* **Text excerpt**:
========================
It already feels like ages ago now, but at this time last week we were all talking about how Trump complained that convicted rapist Harvey Weinstein was “schlonged” and riffed weirdly about the size of a late, great golfer’s genitalia. “Arnold Palmer was all man, and I say that in all due respect to women, I love women,” Trump had said at a rally in Pennsylvania, leeringly drawing out the word “looooooove” as MAGA-hatted men standing behind him guffawed. “This man was strong and tough, and I refused to say it, but when he took showers with the other pros, they came out of there, they said, ‘Oh, my God. That’s unbelievable.’” He then welcomed two former NFL players to the stage: Le’Veon Bell, who recently posted a photo of himself on social media in a T-shirt that said “Trump or the Tramp,” and Antonio Brown, who in 2021 settled a sexual assault lawsuit brought by his former trainer.
At that rally, Trump also call Harris a “shit” vice president, and he continued the denigration last weekend on The Joe Rogan Experience—a podcast with a heavily male listenership—where Trump called Harris “a very low-IQ person” and dismissed his female critics. “Some of these women, they’re so stupid,” he said. (It wasn’t clear if he was talking about hosts of The View or a broader group.) And on Sunday, Elon Musk’s political action committee released a new ad that says America can’t afford a “C word” in the White House—then says (guffaw, guffaw) that the C stands for “communist.”
Trump’s former adviser in the White House, Stephen Miller, has also gotten in on the alpha-male act. On Jesse Watters’s Fox News show earlier this month, Miller had some dating advice for young men, saying that embracing misogyny is irresistible to women who really, down deep, want the man to run the show: “Show that you are a real man. Show that you are not a beta. Be a proud and loud Trump supporter, and your dating life will be fantastic.”
Not to be upstaged, former Fox News host Tucker Carlson recently described Trump as a father to a nation that’s “very disappointed” in his children—and that he would punish them if he returns to the White House. “When Dad gets home,” he said, “you know what he says? ‘You’ve been a bad girl. You’ve been a bad little girl, and you’re getting a vigorous spanking right now. And no, it’s not going to hurt me more than it hurts you. No, it’s not. I’m not going to lie. It’s going to hurt you a lot more than it hurts me. And you earned this.’”
Little wonder that Carlson, at Trump’s Sunday rally at MSG, spoke about how “Trump has empowered the rest of us … the right to call B.S. on the charade.” After a truly Trumpian weave of grievances and lies, he arrived at this point: “That is liberation: It’s the freedom to say what’s obviously true as a free man and not a slave.”
When I present some of the examples above to experts on gender dynamics, suffice it to say they are shocked but not surprised—and they understand why this macho message resonates. Young men are struggling with fast-changing gender roles and what it means to be masculine, they say.
A mid-October poll by Fairleigh Dickinson University found that Trump’s appeal is rooted in voters’ perceptions of his masculinity. While Harris leads Trump by three points in the national survey, 41 percent of likely voters say that Trump is “completely masculine,” a view Daniel Cassino, the executive director of the poll, said is central to Trump’s support. Notably, 68 percent of Republicans describe Trump that way, but just 14 percent of Democrats do.
========================
* **Information supplied**:

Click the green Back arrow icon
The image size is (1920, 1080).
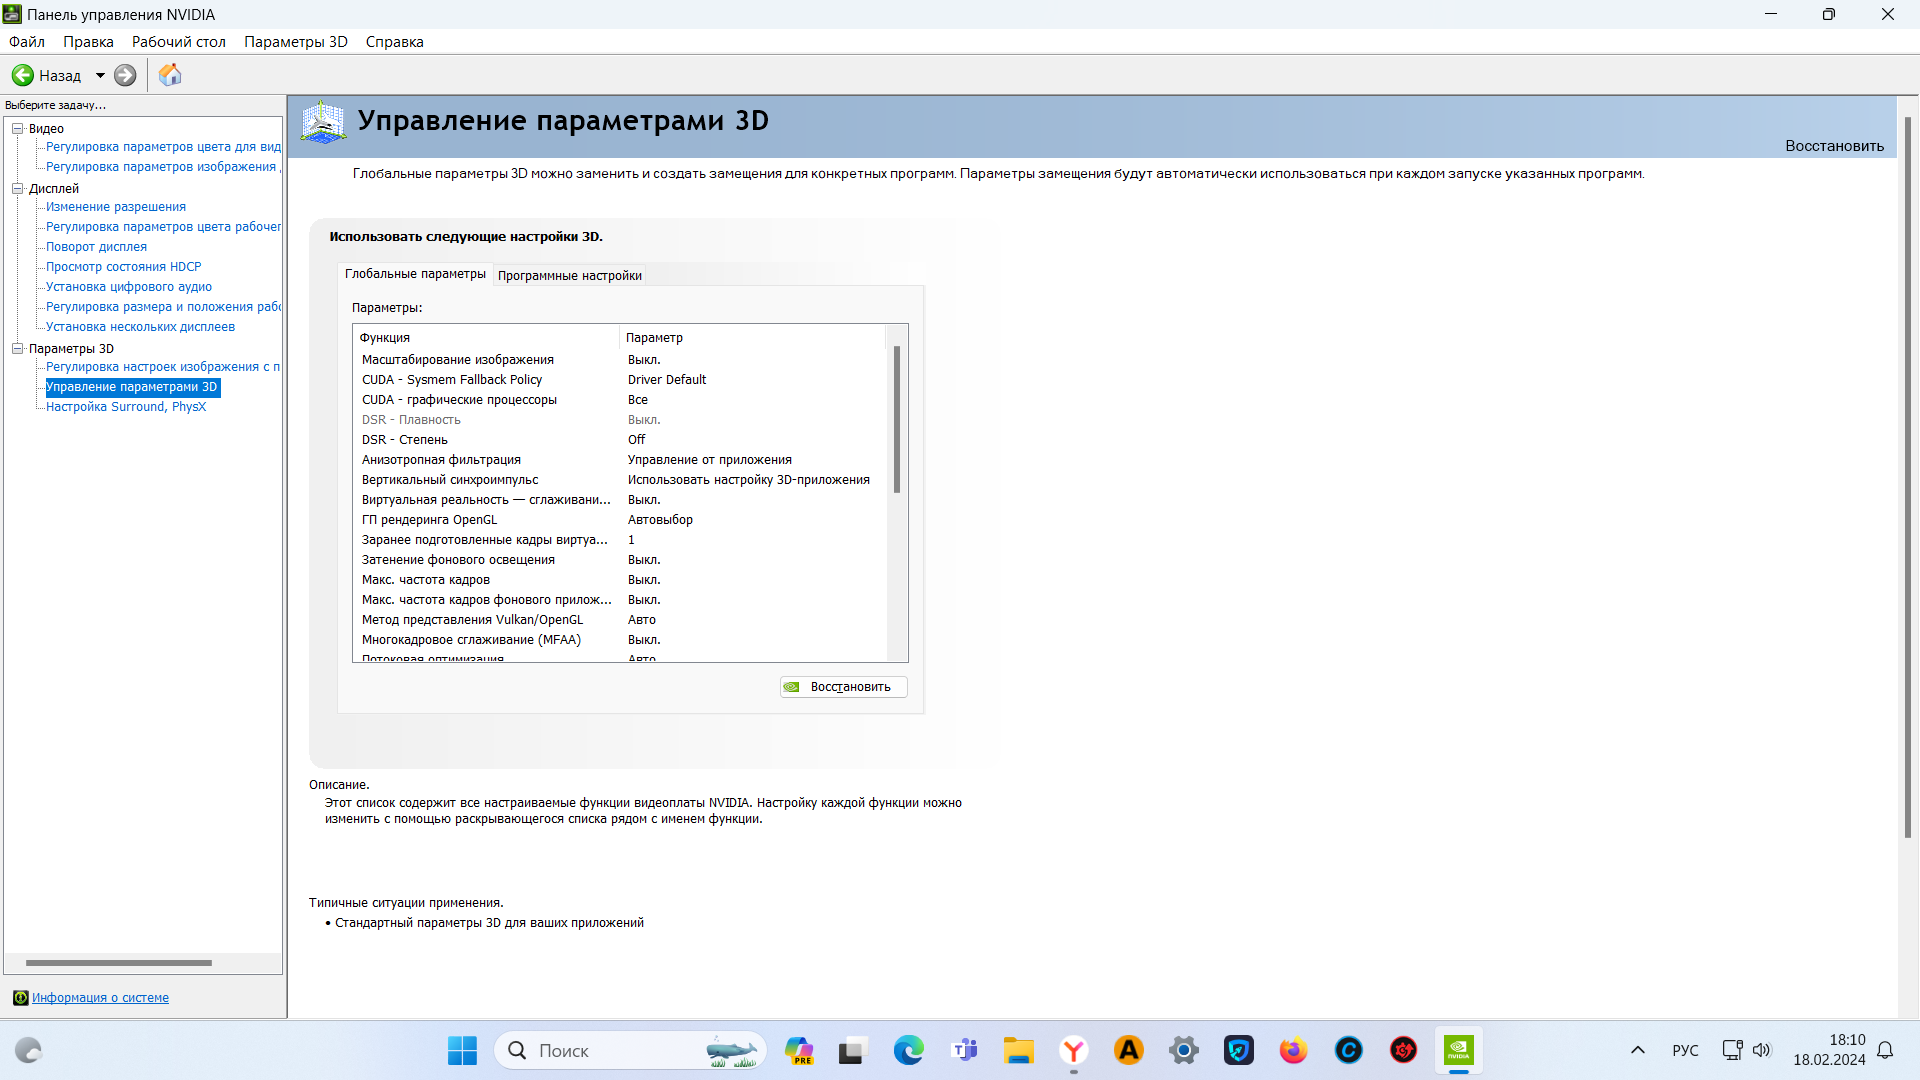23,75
========================
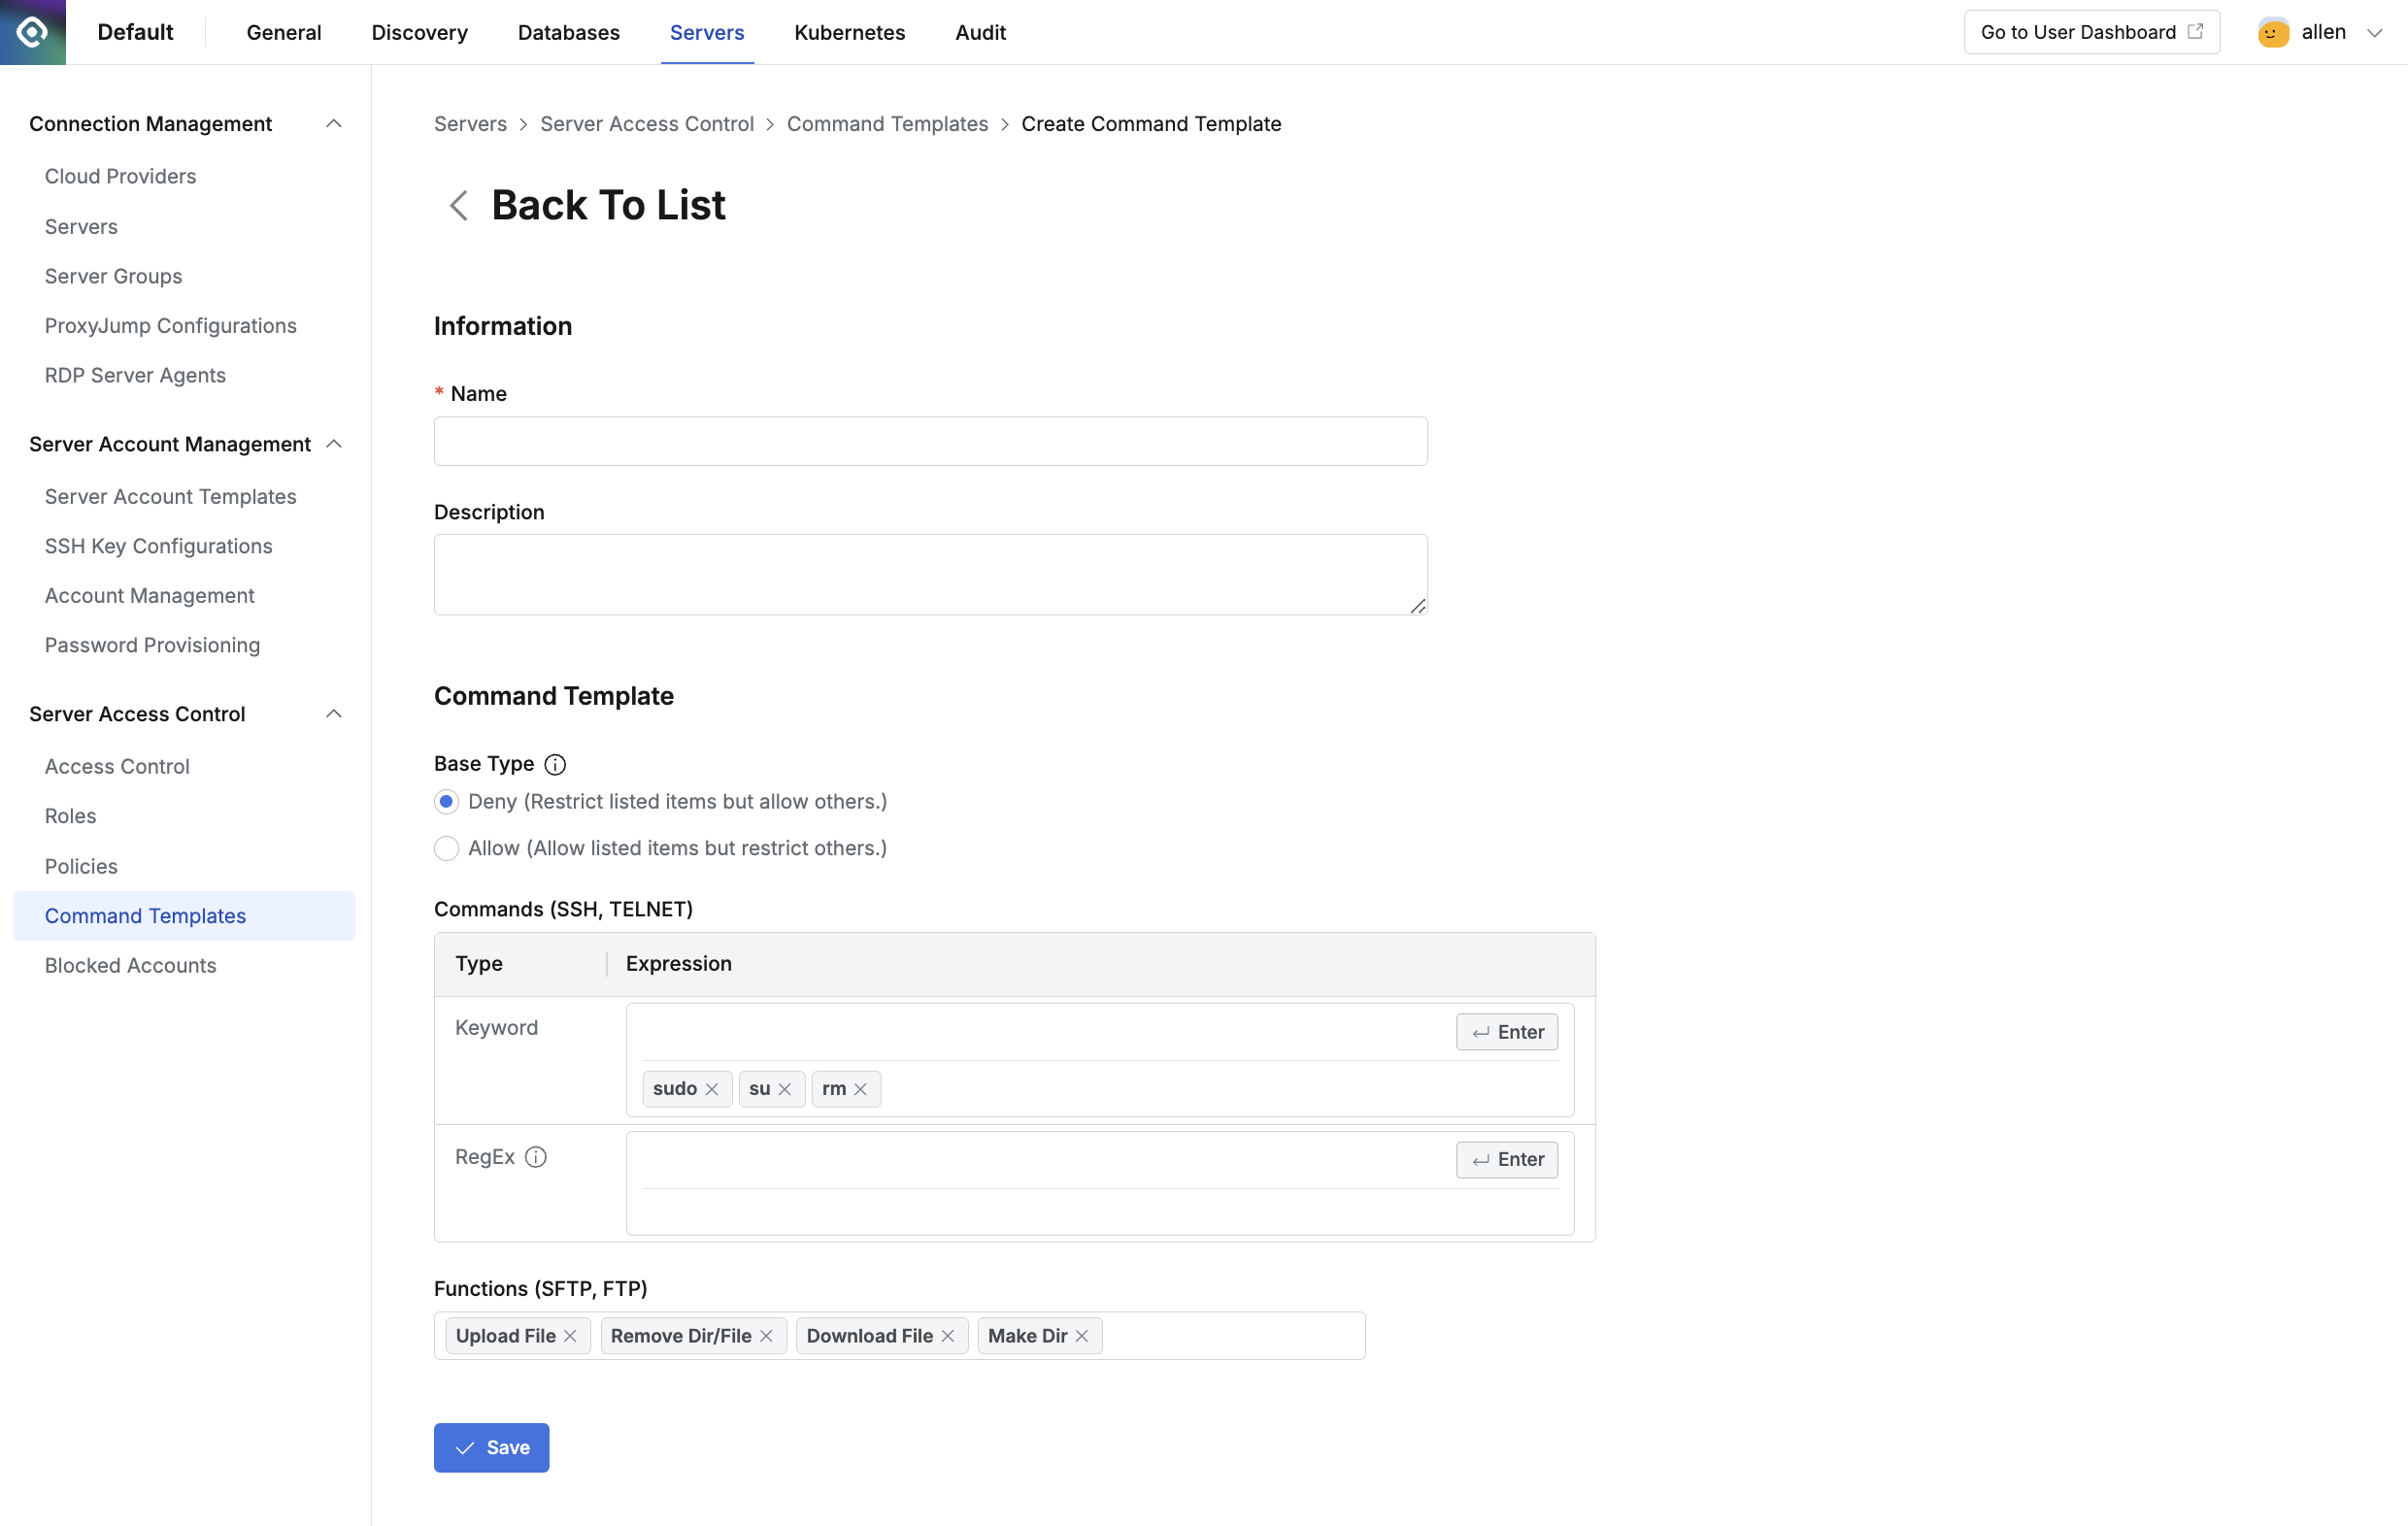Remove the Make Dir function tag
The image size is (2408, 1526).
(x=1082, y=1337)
========================
* **Goal of the exercise**:
Continue the article on Trump's campaign and appeals to masculinity, starting after its final sentence.

* **Answer to this problem**:
That doesn’t mean Harris can’t compete: Women can assume “masculine” traits along with “feminine” ones, Cassino notes. But it gives Trump an opening.
“This is either a brilliant move, or this is a ridiculous move that was always doomed to fail,” Cassino said. “With young men, we see a real disillusionment with gender and masculinity. Trump is giving them a solution. It’s not a solution that’s going to work, but he’s giving them someone to blame.”
This theme has been deepening even since Trump walked onto the Republican National Convention stage to the James Brown song “It’s a Man’s Man’s Man’s World.” He has been oddly consumed with non-cis people, calling openly gay CNN anchor Anderson Cooper “Allison Cooper,” falsely claiming kids come back home from school as a different gender, and complaining again on Rogan’s show (whose listenership is 81 percent male and 56 percent 18–34-year-olds) about “men playing in women’s sports.”
This touches a nerve in young men who are wondering what it means to be a man. Harvard’s Institute of Politics, in its youth poll released October 25, found Harris with a 47-point lead among women age 18–29 but just a 17-point lead among men that age.
“He brings the ‘locker room’ talk into the public sphere,” said psychologist Randy Flood, co-founder and director of the Men’s Resource Center of West Michigan and co-author of Mascupathy: Understanding and Healing the Malaise of American Manhood. “This appeals to young men, [who think] he’s really strong, he’s really courageous to say things off the cuff and not worrying about people getting their feelings hurt over it.”
Ironically, Flood says, Trump embodies the very “feminine” qualities he disparages: He’s highly emotional, throws tantrums, and gets his feelings hurt easily. As retired pro wrestler Dave Bautista said recently in a brutal takedown for Jimmy Kimmel’s show, “Look at him: He wears more makeup than Dolly Parton.… The guy’s afraid of birds.… The guy’s barely strong enough to hold an umbrella.… He’s got jugs—big ones, like Dolly Parton.… You know that dance he does? He looks like he’s jacking off a pair of giraffes.”
OK, I’ll stop here. Though funny, the video is almost Trumpian in its macho crudeness—I don’t love that it uses Parton in service of a punch line (twice). But maybe this is the kind of message needed to break through to the young men who, in spite of all the evidence to the contrary, look up to Trump as a paragon of masculinity.